Addressing these risks requires strict cGMP compliance, comprehensive cell characterization, and coordinated international safety standards. Yet high-income countries maintain structured oversight while many low- and middle-income countries lack equivalent infrastructure, allowing unproven stem cell therapies to proliferate with no coordinated framework to bridge the divide.
A Fragmented Global Landscape
The regulatory architecture remains fundamentally disjointed. NIH guidelines require institutional biosafety committee review for recombinant and synthetic nucleic acid research but offer limited explicit coverage for AI-driven design workflows or complex synthetic biology constructs. WHO laboratory biosecurity guidance is risk-based and comprehensive but non-binding and lacks enforceable global surveillance mechanisms. The EU’s Advanced Therapy Medicinal Product regulation provides a centralized framework but is unevenly implemented across member states and offers insufficient guidance for engineered synthetic circuits or AI-designed modifications. FDA gene therapy guidance continues to evolve but remains internationally inconsistent.
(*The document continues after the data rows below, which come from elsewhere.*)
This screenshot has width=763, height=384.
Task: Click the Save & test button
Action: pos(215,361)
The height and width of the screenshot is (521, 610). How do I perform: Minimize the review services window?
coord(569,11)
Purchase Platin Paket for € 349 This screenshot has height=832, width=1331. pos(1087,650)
ISO standards for stem cell biobanking exist but are incompletely adopted, particularly in lower-income settings.
The result is a patchwork: researchers and companies operating in high-regulation jurisdictions face compliance costs that incentivize offshoring; jurisdictions with weaker oversight become attractive destinations for clinical trials and manufacturing; and emerging threats — AI-assisted biological design, cyberbiosecurity, novel dual-use platforms — fall through regulatory gaps because no single framework was designed to address them.
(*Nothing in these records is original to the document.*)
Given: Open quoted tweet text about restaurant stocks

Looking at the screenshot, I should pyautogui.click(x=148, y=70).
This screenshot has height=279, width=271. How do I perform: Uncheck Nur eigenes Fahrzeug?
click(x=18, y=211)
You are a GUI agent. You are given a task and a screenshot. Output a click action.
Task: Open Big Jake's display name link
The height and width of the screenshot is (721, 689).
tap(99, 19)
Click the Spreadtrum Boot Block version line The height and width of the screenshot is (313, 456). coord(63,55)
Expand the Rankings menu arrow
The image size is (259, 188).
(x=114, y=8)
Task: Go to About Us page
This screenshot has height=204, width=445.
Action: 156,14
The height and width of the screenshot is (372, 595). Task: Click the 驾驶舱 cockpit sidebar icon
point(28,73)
Scientific uncertainty compounds the governance challenge. Rapidly evolving technologies like CRISPR-based editing, synthetic gene circuits, and AI-assisted design introduce new uncertainties in risk prediction: off-target genomic effects, long-term cellular behavior, ecological impacts following organism release. These scientific unknowns complicate regulatory evaluation and biosafety risk assessment at precisely the moment when frameworks need to be most robust.
What Needs to Change
The solutions are clear but ambitious. An integrated, real-time global biosafety registry is needed to track adverse events across gene and cell therapy trials — capturing vector-related complications, off-target edits, immune toxicities, and long-term epigenetic effects. DURC governance frameworks must be explicitly redesigned to address AI-assisted biological design, incorporating computational sequence screening and export-control mechanisms. Multi-omics risk evaluation — combining transcriptomics, proteomics, metabolomics, and immunogenicity profiling — is necessary to capture complex off-target effects that single-endpoint assays miss.
Alignment of GMP standards, quality assurance protocols, and ethical accountability frameworks are prerequisites for equitable and safe clinical translation.
Capacity building biosafety infrastructure in low- and middle-income countries should not be treated as an afterthought, as a cooperative effort to build governance frameworks that will protect everyone.
Sources and Further Reading:
Regulating Synthetic Biology and Advanced Genetic Interventions: Biosecurity Frameworks, Gene Therapy Oversight, Stem-Cell Manufacturing Risks and Future Policy Directions. Journal of Biosafety and Biosecurity, 14 May 2026.
Doni Bloomfield et al., AI and biosecurity: The need for governance. Science, 22 Aug 2024.